Sie hatte seit Natioles Aufbruch keine Nachricht aus Wlachkis erhalten, und untätig in Colchas herumzusitzen, während der Krieg näher und näher rückte, hatte sie schier um den Verstand gebracht.
»… nur wenig schwere Reiterei. Sie versammeln sich wieder, und ihre Aufstellung ist unverändert, Phrykos«, beendete der Bote soeben seinen Bericht und senkte die Augen dann untertänig zu Boden.
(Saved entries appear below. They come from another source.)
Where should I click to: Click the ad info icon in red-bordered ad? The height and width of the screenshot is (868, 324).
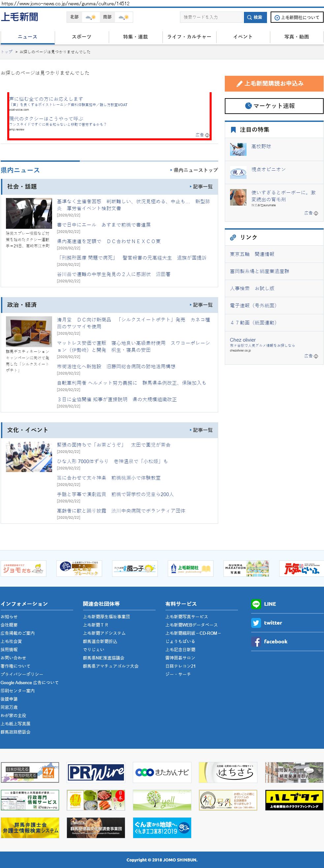tap(207, 135)
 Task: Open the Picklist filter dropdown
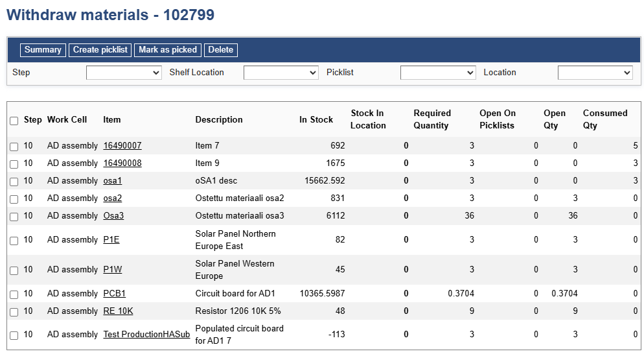438,73
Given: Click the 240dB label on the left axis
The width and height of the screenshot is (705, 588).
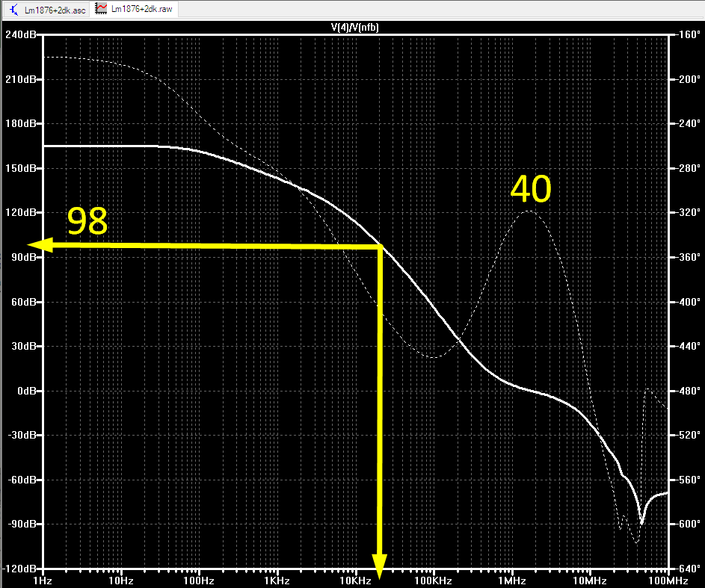Looking at the screenshot, I should pyautogui.click(x=21, y=34).
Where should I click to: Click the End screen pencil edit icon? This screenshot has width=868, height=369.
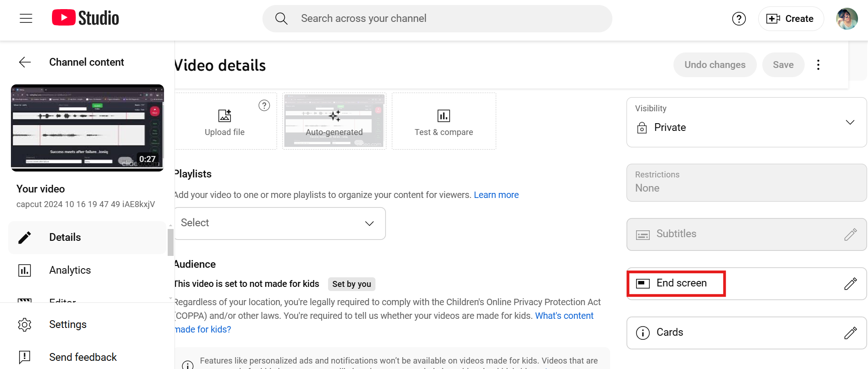(850, 284)
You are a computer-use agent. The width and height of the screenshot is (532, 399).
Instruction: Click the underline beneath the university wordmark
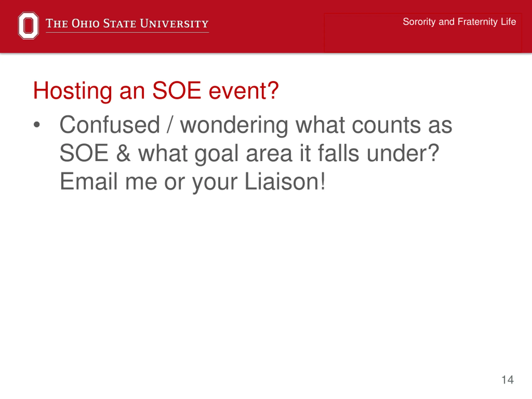pos(127,32)
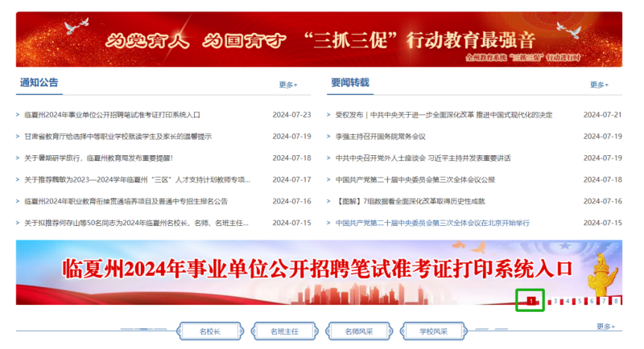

»Gibt es irgendein Anzeichen dafür, dass die Wlachaken ihre Troll-Verbündeten zu Hilfe gerufen haben?«, erkundigte sich Kamros.
»Keines, Herr.«
Der dyrische Beamte knurrte zufrieden und trank einen Schluck Wein aus dem Pokal, den er in der Linken hielt.
»Sie sind erstaunlich zäh«, erklärte einer der Generäle mit einem süffisanten Lächeln in Kamros’ Richtung. »Aber letztendlich werden wir sie zerschmettern.«
»Soweit uns berichtet wurde, reiten die Anführer der Barbaren direkt mit ihren Truppen, wie gewöhnliche Soldaten«, meinte Kamros grüblerisch. »Es könnte von Vorteil sein, sie direkt auszuschalten, um die Moral zu untergraben.«
Artaynis biss die Zähne zusammen. Şten führt die Wlachaken an, dachte sie trostlos.
»Ihr seht blass aus. Vielleicht wird all dies doch zu viel für Euch, Phryka?«, erkundigte sich Kamros in eben diesem Moment zuckersüß.
Artaynis neigte höflich den Kopf.
»Nein, mir geht es gut. Ihr braucht keine Rücksicht auf mich zu nehmen«, erwiderte sie mit freundlicher Stimme, obwohl sie innerlich vor Zorn kochte.
»Wir sollten die Söldner bald einsetzen«, sagte der Mann, der rechts neben Kamros stand. »Das wird eine unangenehme Überraschung für den neuen Marczeg werden.«
Die Verachtung in seiner Stimme war nicht zu überhören. Er nahm eine Handvoll kandierter Feuertrauben von dem goldenen Tablett und aß sie genussvoll.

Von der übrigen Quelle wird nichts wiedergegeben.